Show every line of the records below that contains the word "Toggle", matching case exactly.
◇ ◇ ◇ ◇ ◇
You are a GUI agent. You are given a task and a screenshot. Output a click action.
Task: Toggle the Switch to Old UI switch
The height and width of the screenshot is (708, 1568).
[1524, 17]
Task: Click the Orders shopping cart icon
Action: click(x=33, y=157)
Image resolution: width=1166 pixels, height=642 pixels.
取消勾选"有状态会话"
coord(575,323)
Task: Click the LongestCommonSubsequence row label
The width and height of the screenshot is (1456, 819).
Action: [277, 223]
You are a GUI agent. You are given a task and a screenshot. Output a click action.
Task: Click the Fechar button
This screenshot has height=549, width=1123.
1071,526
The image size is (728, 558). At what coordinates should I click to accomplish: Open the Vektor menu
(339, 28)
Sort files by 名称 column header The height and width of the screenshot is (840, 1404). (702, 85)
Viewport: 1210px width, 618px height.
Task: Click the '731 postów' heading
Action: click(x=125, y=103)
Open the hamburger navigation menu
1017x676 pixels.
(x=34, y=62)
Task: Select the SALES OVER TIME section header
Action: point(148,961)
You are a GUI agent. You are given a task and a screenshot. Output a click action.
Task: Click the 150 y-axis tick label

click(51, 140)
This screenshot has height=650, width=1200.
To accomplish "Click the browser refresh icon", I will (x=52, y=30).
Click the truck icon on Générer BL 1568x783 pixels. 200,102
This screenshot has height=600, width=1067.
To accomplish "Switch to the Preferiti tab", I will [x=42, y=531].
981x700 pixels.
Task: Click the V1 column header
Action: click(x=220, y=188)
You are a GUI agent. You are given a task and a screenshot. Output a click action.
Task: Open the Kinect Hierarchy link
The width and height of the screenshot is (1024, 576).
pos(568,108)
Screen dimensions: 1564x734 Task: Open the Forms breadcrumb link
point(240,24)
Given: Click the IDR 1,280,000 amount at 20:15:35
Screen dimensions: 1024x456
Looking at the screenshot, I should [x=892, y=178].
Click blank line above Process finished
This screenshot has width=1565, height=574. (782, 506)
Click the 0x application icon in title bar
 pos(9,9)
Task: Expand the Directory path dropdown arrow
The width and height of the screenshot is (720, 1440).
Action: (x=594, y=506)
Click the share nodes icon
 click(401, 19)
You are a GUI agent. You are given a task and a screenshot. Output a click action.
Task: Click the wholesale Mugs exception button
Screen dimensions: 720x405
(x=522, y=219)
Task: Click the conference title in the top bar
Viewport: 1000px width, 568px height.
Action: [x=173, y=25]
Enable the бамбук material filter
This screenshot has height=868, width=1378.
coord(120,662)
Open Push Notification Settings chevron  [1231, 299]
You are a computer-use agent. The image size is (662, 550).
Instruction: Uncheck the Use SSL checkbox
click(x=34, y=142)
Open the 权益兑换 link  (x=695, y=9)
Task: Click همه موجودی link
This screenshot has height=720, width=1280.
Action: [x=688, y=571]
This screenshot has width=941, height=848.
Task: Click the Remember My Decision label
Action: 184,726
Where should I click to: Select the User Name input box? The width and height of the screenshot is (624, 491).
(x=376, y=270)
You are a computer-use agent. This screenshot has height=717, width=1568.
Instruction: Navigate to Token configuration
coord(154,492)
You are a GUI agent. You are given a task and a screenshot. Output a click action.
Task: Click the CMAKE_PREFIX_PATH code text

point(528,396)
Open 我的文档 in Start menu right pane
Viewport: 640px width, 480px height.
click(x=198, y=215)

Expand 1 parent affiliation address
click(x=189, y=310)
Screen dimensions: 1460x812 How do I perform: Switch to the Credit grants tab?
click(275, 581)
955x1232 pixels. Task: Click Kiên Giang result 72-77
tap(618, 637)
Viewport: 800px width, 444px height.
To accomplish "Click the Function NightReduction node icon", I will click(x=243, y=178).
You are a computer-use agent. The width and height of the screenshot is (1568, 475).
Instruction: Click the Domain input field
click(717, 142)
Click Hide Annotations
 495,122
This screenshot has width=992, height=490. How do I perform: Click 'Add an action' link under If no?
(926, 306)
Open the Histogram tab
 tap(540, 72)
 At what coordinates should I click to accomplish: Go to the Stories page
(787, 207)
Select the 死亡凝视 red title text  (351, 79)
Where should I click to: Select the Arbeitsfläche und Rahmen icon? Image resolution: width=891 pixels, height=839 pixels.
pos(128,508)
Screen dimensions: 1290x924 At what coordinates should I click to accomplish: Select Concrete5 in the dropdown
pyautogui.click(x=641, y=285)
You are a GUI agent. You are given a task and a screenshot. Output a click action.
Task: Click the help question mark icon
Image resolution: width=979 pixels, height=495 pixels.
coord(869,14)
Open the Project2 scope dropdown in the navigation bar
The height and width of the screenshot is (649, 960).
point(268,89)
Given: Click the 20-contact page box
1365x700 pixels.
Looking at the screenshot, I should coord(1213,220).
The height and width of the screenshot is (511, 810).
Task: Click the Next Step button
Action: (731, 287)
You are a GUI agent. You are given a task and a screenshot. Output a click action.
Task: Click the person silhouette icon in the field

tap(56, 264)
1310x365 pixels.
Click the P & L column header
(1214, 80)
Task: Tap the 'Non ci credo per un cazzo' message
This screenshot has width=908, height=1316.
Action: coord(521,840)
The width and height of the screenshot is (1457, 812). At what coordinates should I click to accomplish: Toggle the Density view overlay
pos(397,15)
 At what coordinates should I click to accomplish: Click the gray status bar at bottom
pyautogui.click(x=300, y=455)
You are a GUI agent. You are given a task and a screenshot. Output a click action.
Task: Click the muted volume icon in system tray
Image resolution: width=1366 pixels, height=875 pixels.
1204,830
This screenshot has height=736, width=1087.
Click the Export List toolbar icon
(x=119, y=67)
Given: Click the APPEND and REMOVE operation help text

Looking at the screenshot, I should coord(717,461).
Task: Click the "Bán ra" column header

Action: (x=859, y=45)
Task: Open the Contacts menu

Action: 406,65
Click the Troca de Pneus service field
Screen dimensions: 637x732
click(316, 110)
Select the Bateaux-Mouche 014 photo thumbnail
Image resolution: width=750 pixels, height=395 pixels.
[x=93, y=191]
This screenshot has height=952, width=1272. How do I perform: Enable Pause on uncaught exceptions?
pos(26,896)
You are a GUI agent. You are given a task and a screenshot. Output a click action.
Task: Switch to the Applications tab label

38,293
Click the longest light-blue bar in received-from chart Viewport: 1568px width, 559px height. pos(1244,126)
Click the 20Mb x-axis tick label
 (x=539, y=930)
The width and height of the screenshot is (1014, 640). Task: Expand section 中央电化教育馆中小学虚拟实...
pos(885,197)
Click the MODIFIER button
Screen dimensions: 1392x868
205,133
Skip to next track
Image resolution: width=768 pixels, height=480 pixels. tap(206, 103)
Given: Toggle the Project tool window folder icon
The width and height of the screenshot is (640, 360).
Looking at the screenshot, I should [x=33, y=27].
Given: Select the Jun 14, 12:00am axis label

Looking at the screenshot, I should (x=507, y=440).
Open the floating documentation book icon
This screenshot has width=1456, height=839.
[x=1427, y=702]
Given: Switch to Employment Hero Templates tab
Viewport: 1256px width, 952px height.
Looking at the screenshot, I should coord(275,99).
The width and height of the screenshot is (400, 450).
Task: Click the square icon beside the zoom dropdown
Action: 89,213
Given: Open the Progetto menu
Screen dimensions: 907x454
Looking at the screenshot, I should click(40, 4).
◇ ◇ ◇ ◇ ◇
### Expected answer
Task: Toggle the Switch to Old UI switch
The width and height of the screenshot is (1457, 812). At what coordinates should I click to accomplish: Toggle the Density view overlay
Given: Toggle the Project tool window folder icon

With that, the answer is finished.